Early implementation of supportive interventions following ostomy surgery is vital for successful adaptation. Challenges such as body image changes, leakage concerns, odor, bowel sounds, and loss of libido tend to diminish over time. Prompt post-surgery interventions should be provided to address these concerns and promote overall well-being. Identifying and managing sexual concerns in colon cancer patients early on is essential to minimize the adverse effects on intimate relationships and overall well-being. Tailored interventions are needed to address the specific sexual concerns of female patients, considering factors such as gender, age, partner status, and treatment status. Married women with colostomies may face fear of partner rejection and relationship difficulties. The acceptance or rejection of a life partner significantly influences a woman's acceptance of a stoma and her ability to cope with sexual problems and intimate relationships. Support services and intervention programs should adopt a holistic approach that includes the needs of both the patient and their partner.

Limitations of the study

The present study acknowledges several limitations that should be taken into account. Firstly, the small sample size restricts the generalizability of the findings. It is important to note that a larger and more diverse sample would be beneficial for drawing broader conclusions. Secondly, the reliance on self-reported measures introduces the potential for biases and inaccuracies in recall, which may affect the validity of the results. Another limitation is the cross-sectional design employed in this study, which prevents the establishment of causality and temporal relationships. A longitudinal design could provide more robust evidence and allow for the examination of changes over time. Furthermore, the study's focus on a specific colorectal cancer population limits its applicability to other cancer types and general populations. Additionally, the study did not explore important factors such as psychological variables and treatment modalities, which may have an impact on sexual function. Moreover, a significant limitation of this study is the lack of differentiation between colon and rectal cancer. These two types of cancer have distinct impacts on sexual dysfunction, and analyzing them separately would yield more specific and meaningful results. Lastly, the absence of pre-treatment assessment of sexual function is a notable limitation.

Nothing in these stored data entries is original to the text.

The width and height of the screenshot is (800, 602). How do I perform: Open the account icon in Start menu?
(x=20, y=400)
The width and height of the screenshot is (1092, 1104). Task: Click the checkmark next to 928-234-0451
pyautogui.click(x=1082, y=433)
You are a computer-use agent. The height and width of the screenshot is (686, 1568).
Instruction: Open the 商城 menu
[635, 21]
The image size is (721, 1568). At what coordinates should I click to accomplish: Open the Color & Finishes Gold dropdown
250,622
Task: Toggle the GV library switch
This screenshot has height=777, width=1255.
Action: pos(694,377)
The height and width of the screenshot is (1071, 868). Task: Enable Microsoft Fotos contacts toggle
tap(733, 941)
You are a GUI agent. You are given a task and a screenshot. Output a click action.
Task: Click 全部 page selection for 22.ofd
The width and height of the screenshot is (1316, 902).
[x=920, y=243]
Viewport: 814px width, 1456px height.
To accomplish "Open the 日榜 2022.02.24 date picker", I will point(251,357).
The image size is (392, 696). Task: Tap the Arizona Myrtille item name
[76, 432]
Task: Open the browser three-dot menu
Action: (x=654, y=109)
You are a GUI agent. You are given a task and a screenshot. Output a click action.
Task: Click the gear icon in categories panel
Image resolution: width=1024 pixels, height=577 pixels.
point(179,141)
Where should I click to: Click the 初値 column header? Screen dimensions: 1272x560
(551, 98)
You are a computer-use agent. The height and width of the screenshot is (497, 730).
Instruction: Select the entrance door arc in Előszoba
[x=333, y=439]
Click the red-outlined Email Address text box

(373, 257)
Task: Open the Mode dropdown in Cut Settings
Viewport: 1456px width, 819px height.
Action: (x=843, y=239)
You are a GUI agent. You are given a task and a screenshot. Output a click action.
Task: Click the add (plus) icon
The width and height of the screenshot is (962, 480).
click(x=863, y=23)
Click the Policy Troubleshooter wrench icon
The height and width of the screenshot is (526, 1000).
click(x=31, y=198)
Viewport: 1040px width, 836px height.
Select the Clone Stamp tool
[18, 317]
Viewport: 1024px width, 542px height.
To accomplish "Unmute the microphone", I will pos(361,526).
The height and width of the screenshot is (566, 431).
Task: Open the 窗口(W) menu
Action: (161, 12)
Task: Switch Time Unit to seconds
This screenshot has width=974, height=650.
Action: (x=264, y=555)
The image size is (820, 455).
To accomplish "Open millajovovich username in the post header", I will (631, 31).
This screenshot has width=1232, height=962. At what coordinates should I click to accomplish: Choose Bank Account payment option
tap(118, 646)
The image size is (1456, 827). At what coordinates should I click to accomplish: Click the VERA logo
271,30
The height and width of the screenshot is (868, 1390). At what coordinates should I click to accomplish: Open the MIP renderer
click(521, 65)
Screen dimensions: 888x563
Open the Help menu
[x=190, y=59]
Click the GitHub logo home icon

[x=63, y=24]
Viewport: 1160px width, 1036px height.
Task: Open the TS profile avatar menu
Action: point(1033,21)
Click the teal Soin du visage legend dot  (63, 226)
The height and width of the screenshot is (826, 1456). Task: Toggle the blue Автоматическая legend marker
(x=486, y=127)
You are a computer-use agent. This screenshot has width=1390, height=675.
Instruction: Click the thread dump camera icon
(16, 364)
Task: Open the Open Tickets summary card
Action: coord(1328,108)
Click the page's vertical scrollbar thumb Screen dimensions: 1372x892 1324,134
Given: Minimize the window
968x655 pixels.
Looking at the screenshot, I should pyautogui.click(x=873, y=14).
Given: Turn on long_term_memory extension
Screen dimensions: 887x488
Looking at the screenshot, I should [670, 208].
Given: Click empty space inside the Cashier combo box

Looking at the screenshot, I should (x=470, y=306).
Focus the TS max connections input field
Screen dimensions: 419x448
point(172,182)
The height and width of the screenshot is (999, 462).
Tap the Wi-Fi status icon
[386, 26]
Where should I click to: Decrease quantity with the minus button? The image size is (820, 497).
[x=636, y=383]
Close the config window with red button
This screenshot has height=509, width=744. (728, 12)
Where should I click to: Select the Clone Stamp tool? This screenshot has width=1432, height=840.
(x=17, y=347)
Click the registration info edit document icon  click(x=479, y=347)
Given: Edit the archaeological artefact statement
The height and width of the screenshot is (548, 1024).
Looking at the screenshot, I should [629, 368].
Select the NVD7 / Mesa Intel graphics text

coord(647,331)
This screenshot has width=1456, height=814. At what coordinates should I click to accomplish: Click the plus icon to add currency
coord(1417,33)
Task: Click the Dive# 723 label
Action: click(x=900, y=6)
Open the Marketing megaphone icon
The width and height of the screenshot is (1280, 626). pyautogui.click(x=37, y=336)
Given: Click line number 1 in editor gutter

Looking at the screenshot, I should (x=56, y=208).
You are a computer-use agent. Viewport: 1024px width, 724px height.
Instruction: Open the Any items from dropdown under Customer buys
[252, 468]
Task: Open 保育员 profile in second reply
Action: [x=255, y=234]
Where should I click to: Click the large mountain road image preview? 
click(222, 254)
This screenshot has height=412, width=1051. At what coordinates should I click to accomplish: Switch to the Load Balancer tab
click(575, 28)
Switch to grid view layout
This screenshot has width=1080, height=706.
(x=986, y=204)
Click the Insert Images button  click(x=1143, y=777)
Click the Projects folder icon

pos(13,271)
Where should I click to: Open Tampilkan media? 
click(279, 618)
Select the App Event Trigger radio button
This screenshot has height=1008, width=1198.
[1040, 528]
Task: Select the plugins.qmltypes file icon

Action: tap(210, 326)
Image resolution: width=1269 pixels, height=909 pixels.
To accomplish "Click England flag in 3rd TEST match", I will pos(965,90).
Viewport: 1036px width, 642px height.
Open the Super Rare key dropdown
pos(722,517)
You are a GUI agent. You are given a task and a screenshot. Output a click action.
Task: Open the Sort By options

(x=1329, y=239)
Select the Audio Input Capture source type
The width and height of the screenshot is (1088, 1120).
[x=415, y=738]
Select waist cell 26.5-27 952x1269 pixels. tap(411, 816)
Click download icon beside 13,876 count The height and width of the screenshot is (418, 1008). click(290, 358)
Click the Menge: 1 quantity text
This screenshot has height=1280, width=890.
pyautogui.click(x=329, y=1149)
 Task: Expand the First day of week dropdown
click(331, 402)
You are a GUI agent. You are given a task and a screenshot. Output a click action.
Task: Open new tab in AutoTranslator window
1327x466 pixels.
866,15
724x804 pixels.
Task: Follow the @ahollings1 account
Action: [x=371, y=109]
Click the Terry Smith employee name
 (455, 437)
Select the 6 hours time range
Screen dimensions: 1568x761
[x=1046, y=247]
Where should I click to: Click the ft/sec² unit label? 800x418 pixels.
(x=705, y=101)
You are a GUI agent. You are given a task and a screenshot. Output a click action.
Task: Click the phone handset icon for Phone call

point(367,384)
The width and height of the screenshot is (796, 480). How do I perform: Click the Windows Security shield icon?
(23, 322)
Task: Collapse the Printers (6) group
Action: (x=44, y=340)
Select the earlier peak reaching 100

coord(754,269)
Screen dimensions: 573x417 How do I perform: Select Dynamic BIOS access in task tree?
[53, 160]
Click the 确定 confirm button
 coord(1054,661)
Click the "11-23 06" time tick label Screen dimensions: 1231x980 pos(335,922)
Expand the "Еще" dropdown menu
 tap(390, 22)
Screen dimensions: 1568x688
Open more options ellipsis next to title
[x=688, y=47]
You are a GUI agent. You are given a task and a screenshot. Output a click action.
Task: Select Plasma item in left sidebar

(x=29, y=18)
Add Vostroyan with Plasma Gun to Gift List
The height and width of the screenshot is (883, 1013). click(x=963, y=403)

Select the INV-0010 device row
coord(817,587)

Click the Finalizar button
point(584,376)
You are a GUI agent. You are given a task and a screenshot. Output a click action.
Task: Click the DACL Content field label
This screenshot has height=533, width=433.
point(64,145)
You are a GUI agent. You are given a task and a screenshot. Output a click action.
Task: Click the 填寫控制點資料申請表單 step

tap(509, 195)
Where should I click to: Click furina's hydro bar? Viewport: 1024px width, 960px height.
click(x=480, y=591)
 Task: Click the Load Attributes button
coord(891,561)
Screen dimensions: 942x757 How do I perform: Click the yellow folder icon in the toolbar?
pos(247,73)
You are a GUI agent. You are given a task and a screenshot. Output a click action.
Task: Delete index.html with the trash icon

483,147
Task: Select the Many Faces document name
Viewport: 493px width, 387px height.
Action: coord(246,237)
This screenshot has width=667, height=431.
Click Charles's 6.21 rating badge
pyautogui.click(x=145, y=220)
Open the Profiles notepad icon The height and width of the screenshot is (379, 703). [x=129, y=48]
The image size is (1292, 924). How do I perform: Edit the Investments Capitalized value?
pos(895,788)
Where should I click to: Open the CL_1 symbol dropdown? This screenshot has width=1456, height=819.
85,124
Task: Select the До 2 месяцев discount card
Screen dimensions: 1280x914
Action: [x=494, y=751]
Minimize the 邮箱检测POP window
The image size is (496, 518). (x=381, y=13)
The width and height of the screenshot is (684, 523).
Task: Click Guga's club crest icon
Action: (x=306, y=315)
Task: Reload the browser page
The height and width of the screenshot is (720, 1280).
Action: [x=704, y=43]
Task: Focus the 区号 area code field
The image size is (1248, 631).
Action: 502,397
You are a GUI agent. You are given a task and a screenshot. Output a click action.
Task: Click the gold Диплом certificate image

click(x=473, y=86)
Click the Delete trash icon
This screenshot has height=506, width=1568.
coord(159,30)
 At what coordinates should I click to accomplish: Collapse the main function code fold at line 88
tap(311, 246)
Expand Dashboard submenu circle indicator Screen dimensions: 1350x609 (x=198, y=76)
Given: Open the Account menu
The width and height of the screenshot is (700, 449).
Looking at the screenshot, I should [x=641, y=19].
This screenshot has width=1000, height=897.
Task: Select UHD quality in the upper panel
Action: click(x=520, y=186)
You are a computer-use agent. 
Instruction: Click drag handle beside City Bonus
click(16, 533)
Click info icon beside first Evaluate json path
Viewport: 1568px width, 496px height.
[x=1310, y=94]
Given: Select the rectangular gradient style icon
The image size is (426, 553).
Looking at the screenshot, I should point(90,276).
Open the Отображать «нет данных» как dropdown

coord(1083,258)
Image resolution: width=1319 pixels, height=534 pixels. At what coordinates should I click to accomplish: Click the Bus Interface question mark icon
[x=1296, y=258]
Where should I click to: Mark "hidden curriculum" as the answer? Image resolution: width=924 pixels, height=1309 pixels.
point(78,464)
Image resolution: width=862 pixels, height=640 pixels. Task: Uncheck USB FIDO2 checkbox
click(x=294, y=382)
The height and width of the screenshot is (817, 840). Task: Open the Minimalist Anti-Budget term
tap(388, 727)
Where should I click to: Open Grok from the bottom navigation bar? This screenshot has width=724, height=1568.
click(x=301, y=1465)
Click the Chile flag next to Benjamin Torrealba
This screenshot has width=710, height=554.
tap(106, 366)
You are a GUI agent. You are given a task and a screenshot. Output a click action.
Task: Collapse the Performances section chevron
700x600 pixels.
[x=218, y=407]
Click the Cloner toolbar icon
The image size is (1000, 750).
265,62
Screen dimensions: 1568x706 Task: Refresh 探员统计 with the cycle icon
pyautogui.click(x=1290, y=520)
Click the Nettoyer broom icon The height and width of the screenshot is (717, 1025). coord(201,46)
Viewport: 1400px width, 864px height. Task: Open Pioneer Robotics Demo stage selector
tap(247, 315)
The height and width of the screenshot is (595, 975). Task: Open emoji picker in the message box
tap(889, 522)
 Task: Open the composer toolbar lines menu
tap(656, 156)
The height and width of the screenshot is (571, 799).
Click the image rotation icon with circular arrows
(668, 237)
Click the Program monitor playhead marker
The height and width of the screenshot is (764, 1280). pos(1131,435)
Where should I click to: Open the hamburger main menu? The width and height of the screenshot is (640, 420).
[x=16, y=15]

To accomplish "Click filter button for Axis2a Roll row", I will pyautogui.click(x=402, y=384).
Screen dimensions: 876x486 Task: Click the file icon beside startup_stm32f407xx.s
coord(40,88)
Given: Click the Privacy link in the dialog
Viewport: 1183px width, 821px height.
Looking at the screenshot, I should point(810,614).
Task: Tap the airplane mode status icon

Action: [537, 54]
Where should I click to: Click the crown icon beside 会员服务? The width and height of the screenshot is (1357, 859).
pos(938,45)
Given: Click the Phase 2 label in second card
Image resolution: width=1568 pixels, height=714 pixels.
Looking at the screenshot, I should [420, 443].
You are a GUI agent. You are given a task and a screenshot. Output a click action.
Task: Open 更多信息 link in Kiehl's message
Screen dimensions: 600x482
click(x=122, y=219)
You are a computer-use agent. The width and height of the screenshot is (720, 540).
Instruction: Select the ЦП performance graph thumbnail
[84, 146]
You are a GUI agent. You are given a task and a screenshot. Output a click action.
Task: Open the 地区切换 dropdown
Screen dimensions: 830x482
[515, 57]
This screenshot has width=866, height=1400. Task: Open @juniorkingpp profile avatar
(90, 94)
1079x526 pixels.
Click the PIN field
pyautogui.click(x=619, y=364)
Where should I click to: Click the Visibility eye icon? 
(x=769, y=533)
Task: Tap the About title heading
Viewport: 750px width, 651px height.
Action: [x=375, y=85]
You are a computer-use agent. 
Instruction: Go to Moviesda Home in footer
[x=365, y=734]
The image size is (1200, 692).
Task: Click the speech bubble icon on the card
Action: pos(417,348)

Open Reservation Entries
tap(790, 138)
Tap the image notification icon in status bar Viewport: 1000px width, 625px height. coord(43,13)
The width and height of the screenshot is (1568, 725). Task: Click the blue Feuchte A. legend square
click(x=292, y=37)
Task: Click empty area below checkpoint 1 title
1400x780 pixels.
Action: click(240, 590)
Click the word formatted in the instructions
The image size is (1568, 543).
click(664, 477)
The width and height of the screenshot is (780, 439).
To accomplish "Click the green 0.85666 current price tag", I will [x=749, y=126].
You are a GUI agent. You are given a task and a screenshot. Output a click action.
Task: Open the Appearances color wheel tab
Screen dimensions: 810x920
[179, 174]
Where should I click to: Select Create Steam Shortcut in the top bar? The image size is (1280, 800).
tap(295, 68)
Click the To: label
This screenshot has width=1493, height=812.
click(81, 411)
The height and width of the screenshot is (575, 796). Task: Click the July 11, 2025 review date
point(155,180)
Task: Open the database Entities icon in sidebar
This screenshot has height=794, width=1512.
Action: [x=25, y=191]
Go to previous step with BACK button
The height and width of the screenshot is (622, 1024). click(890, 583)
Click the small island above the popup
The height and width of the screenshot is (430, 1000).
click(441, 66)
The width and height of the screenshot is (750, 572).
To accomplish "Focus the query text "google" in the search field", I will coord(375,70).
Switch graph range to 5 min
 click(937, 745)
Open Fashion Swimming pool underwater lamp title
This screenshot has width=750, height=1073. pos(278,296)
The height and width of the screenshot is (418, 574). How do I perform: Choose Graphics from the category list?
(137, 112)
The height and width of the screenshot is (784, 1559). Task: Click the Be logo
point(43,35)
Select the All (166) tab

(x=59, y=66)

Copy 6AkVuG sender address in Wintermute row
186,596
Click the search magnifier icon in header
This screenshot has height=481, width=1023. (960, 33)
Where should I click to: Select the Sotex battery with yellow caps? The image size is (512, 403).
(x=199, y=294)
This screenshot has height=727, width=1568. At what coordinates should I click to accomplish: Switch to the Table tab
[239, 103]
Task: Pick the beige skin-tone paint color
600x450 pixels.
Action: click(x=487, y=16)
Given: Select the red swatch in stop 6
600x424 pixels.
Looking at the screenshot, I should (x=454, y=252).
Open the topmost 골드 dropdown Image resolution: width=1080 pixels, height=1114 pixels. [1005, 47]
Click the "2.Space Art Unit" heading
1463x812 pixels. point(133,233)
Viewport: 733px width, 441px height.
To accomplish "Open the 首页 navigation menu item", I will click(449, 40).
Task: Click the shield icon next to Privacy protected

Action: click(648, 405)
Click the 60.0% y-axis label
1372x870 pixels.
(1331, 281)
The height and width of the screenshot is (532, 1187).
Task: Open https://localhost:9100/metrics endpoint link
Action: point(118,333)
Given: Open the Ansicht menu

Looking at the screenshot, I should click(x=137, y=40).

Evaluating sexual function prior to treatment would have provided a baseline measure and a better understanding of the effects of cancer and interventions.

Recommendations for further studies

Based on the study's limitations, the following recommendations for future research can be made: 1—Increase sample size: Conduct larger and more diverse studies to enhance generalizability of findings. 2—Utilize objective measures: Incorporate validated questionnaires or clinical evaluations to obtain more accurate data on sexual function. 3—Employ longitudinal design: Follow individuals over time to examine causality and changes in sexual function throughout the cancer journey. 4—Differentiate cancer types: Investigate the specific impact of colon and rectal cancer on sexual performance separately. 5—Explore psychological factors: Assess the influence of psychological variables such as body image, self-esteem, anxiety, and depression on sexual function. 6—Consider treatment modalities: Investigate the effects of different treatment approaches (e.g., surgery, chemotherapy, radiation) on sexual performance. 7—Examine cultural influences: Conduct research in diverse cultural contexts to understand the role of cultural factors in sexual performance. 8—Incorporate partner perspectives: Include the perspectives of partners and address the dynamics of intimate relationships in future studies.

By addressing these recommendations, future research can provide a more comprehensive understanding of sexual performance in colorectal cancer patients and inform the development of targeted interventions to improve sexual well-being.